Deux mois après la disparition, la piste ADN est lancée
La disparition d’Aude Fagot, infirmière de 44 ans portée disparue depuis le 31 mai à Jougne, dans le Haut-Doubs, reste sans réponse après plusieurs semaines d’investigations. Le parquet de Besançon a confirmé que le juge d’instruction a « ordonné des expertises ADN », signe que l’enquête entre dans une nouvelle phase technique.
Son véhicule avait été retrouvé rapidement, sur un chemin forestier proche de la frontière suisse, mais aucun indice permettant de localiser la femme n’a émergé malgré les battues menées par les gendarmes et des bénévoles. Les recherches ont été étendues avec des moyens spécialisés cette semaine.

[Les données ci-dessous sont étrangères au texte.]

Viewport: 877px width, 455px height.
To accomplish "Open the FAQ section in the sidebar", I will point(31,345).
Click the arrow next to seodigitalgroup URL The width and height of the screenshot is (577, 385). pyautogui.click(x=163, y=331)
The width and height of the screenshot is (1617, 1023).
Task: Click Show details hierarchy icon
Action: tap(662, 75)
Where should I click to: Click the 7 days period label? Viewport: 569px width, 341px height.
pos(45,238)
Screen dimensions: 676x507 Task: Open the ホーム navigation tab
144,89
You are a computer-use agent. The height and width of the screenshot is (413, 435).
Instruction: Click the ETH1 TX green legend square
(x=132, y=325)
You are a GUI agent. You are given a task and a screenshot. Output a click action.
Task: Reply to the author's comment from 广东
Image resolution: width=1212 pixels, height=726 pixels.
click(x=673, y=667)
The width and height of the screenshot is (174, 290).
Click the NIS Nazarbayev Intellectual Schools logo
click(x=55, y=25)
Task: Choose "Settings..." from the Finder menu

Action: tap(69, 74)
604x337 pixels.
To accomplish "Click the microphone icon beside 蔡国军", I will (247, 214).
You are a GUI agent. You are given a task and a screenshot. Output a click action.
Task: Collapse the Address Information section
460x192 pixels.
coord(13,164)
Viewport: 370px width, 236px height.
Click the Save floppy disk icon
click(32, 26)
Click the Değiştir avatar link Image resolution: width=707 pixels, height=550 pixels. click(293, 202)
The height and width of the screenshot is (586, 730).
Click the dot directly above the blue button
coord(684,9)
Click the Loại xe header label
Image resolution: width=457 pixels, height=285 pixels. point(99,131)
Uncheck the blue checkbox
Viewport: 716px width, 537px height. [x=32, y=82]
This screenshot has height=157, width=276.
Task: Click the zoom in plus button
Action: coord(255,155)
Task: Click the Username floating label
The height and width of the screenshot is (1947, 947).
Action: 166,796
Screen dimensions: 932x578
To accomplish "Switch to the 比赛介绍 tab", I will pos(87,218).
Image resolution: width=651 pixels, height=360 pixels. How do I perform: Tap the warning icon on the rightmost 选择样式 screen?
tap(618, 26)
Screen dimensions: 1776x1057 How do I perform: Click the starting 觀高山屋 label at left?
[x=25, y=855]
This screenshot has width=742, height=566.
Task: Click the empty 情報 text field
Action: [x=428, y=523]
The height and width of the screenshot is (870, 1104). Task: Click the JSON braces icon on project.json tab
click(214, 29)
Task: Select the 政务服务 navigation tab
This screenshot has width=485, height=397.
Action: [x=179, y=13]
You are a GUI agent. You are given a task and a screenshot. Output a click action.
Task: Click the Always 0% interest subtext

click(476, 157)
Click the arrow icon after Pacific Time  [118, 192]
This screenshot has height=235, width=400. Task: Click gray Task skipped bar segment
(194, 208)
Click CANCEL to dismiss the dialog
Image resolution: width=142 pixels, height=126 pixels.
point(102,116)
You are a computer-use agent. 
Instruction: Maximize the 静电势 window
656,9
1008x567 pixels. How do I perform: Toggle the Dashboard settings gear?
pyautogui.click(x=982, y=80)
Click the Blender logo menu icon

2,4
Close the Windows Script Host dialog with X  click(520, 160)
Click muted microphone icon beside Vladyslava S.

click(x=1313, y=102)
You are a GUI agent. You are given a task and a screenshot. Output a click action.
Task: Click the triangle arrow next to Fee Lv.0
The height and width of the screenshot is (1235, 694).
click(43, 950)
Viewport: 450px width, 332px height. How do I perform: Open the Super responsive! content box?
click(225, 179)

Les investigations sur le terrain
Des équipes cynophiles, dont une spécialisée dans la recherche de corps, ont participé aux opérations sans découvrir de dépouille. Une information judiciaire pour enlèvement et séquestration a été ouverte et confiée à un juge d’instruction. Les autorités précisent par ailleurs que des démarches sont conduites en Suisse, compte tenu de la proximité de la frontière où le véhicule a été retrouvé.
« des expertises ADN ont notamment été ordonnées », a indiqué le procureur de Besançon, ajoutant que « l’intervention d’un tiers n’a pas été mise en évidence à ce stade ».
Ce que l’on sait — et ce qui reste à établir
- Date de la disparition : 31 mai (jour mentionné par le parquet).
- Véhicule retrouvé : sur un chemin forestier à Jougne, près de la frontière suisse.
- Procédure : information judiciaire pour enlèvement et séquestration.
- Mesures récentes : recherches avec brigade cynophile spécialisée ; expertises ADN ordonnées.
| Élément | Statut |
|---|---|
| Disparition | Depuis le 31 mai |
| Véhicule | Retrouvé à Jougne, proche Suisse |
| Enquête | Information judiciaire ouverte |
| Experts | Analyses ADN programmées |
Conséquences locales et attentes
La convocation d’expertises ADN montre la volonté du magistrat d'exploiter toutes les pistes matérielles. Pour les habitants du secteur, l’absence d’informations nouvelles suscite inquiétude et interrogations, d’autant que la disparition a mobilisé de nombreux bénévoles locaux lors de battues. La coopération transfrontalière avec la Suisse reste un élément clé étant donné la localisation du véhicule.
Les services de gendarmerie sollicités lors de l’appel à témoins invitent toute personne disposant d’informations à se rapprocher des enquêteurs. À ce stade, les autorités n’ont pas communiqué d’élément confirmant l’intervention d’un tiers ni précisé le calendrier des analyses ordonnées.
Infos pratiques : pour signaler un renseignement, contacter la gendarmerie la plus proche ou le parquet de Besançon.
La procédure étant couverte par le secret de l’instruction, d’autres éléments pourraient être tenus confidentiels jusqu’à de nouvelles avancées judiciaires.